An area in Siberia spanning a million square kilometers, or to put it in perspective, the combined size of France and Germany is beginning to thaw and melt (via Raw Story) because of global warming. If that did not put it in perspective, here's another fact : This area would fit in it 11,111,111,111 apartments of a size I live in currently. That's 11 billion, bitches.
Oh, and here's the fun part : "Scientists fear that as it thaws, it will release billions of tonnes of methane, a greenhouse gas 20 times more potent than carbon dioxide, into the atmosphere."
Aww isn't that special? It is basically going to be ....what's the word I'm looking for, oh yeah, .... a vicious cycle. It's like what happens when you've had too much to drink, so you puke your bloody guts out, then you look around at all the puke and you think goddamn all this puke is making me vomit, so then you puke some more, and the more you puke the more you feel like puking some more until you are sitting in an ocean of your indigestibles and then finally your spine breaks from bending over the fucking toilet bowl for too long, you hit your head on the rim and die of a concussion.
So that's what's gonna happen.

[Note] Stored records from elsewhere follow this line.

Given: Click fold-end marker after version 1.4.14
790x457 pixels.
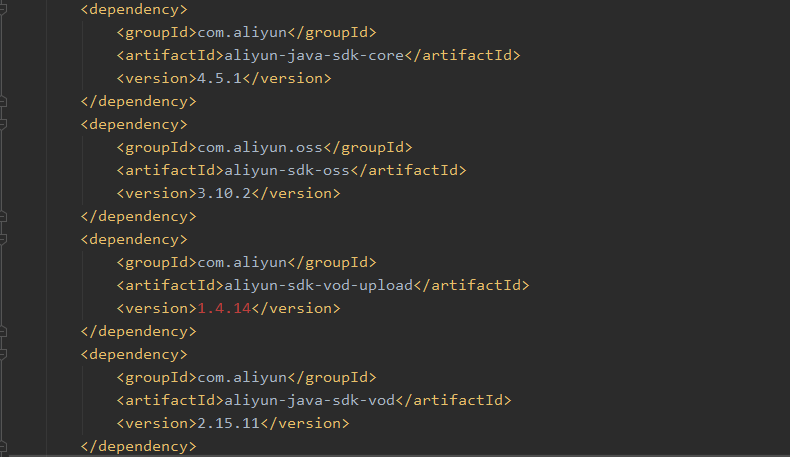Looking at the screenshot, I should 4,331.
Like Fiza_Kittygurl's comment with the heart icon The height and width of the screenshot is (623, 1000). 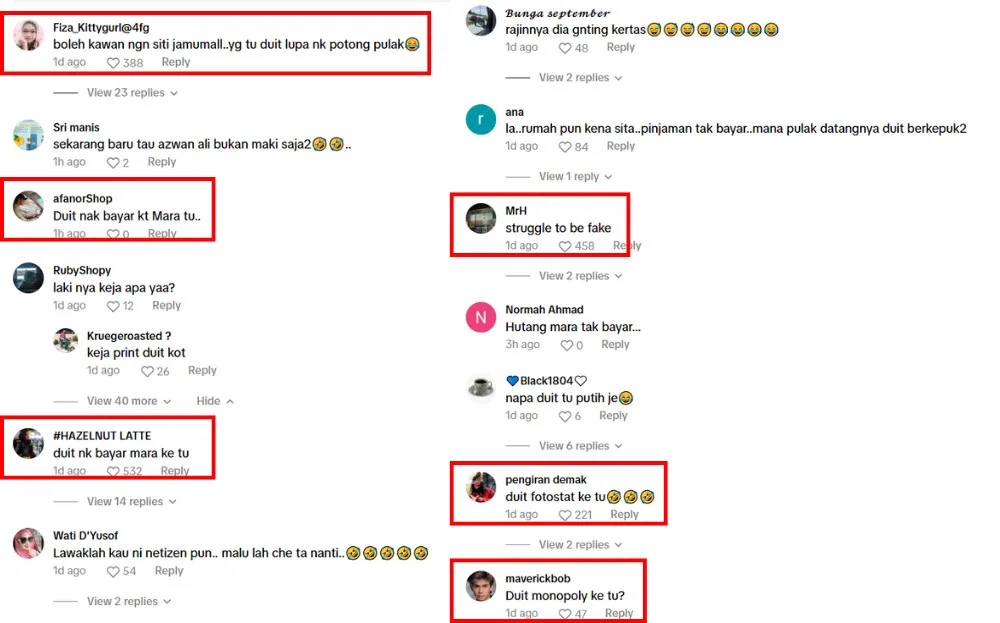[113, 62]

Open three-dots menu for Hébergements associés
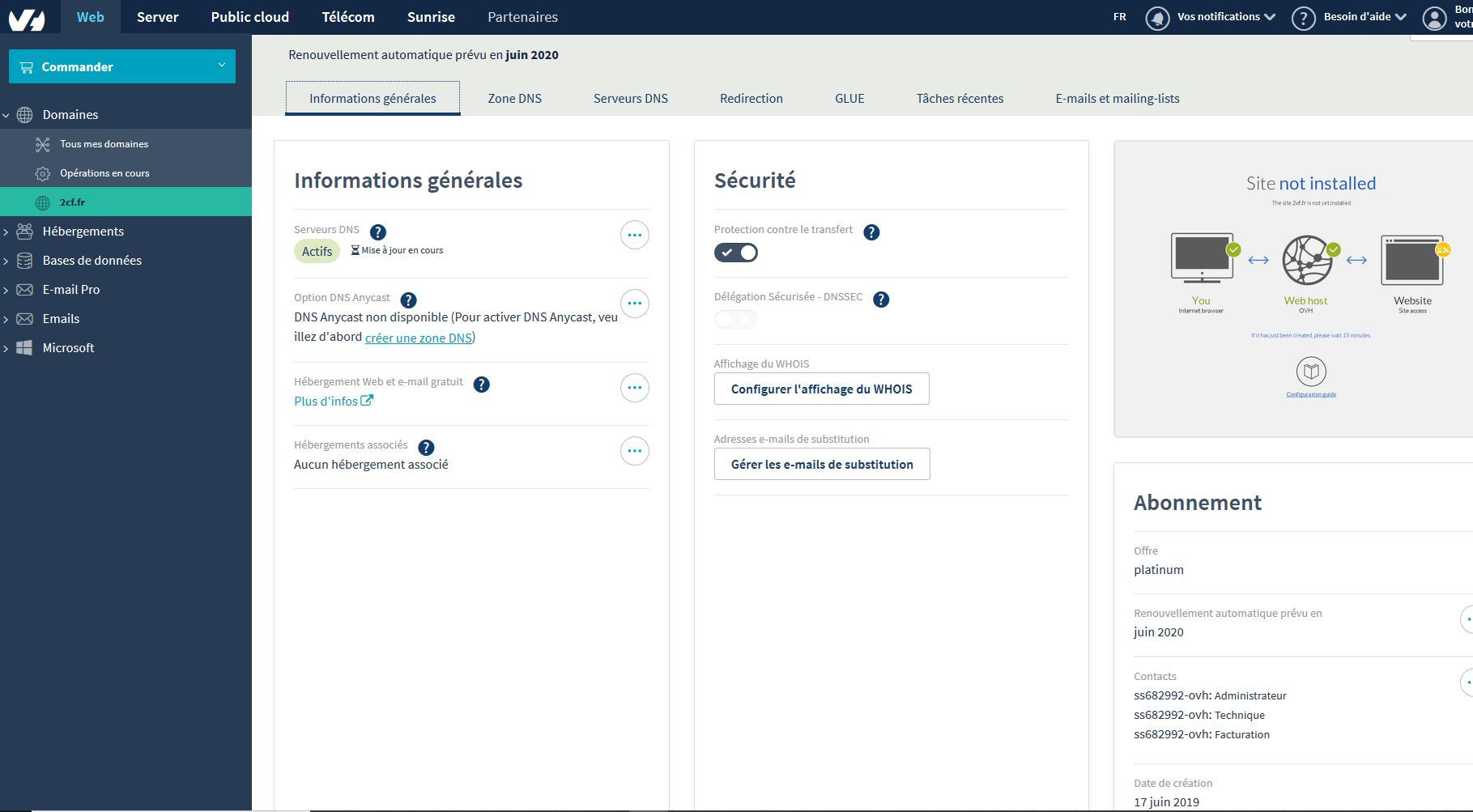635,451
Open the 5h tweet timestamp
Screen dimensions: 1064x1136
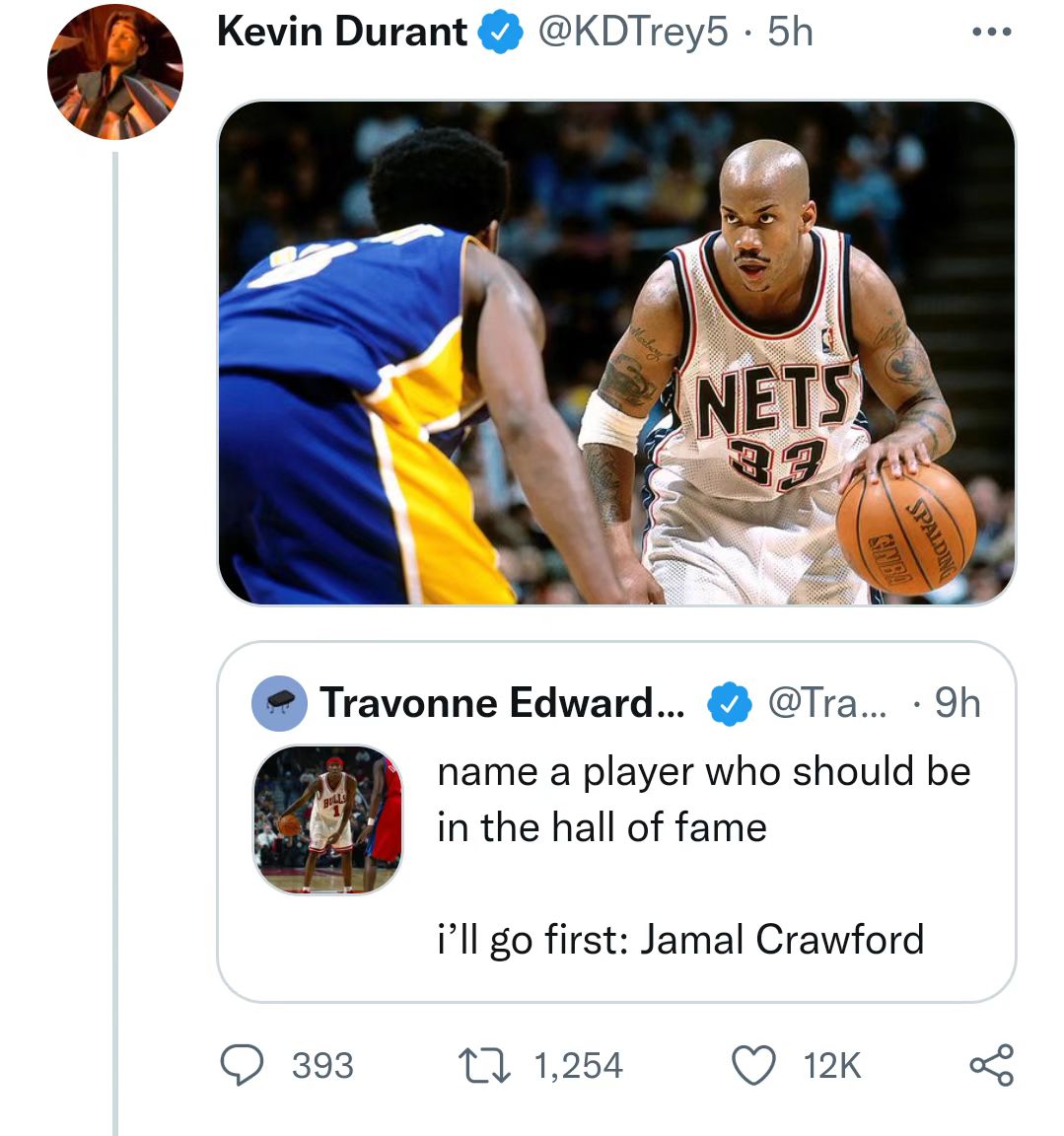pyautogui.click(x=790, y=32)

Unless someone wakes up and does something now, we are all going to be sitting motionless with our heads in the toilet bowl, sweating like pigs because the AC's broken and the AC repairman is dead too.
Meanwhile, George W Bush will continue to cut brush on his fake cowboy ranch and pretend not to hear all the scientists rant and yell at him. "What's that", he will say, "I can't hear you over the sound of my AC".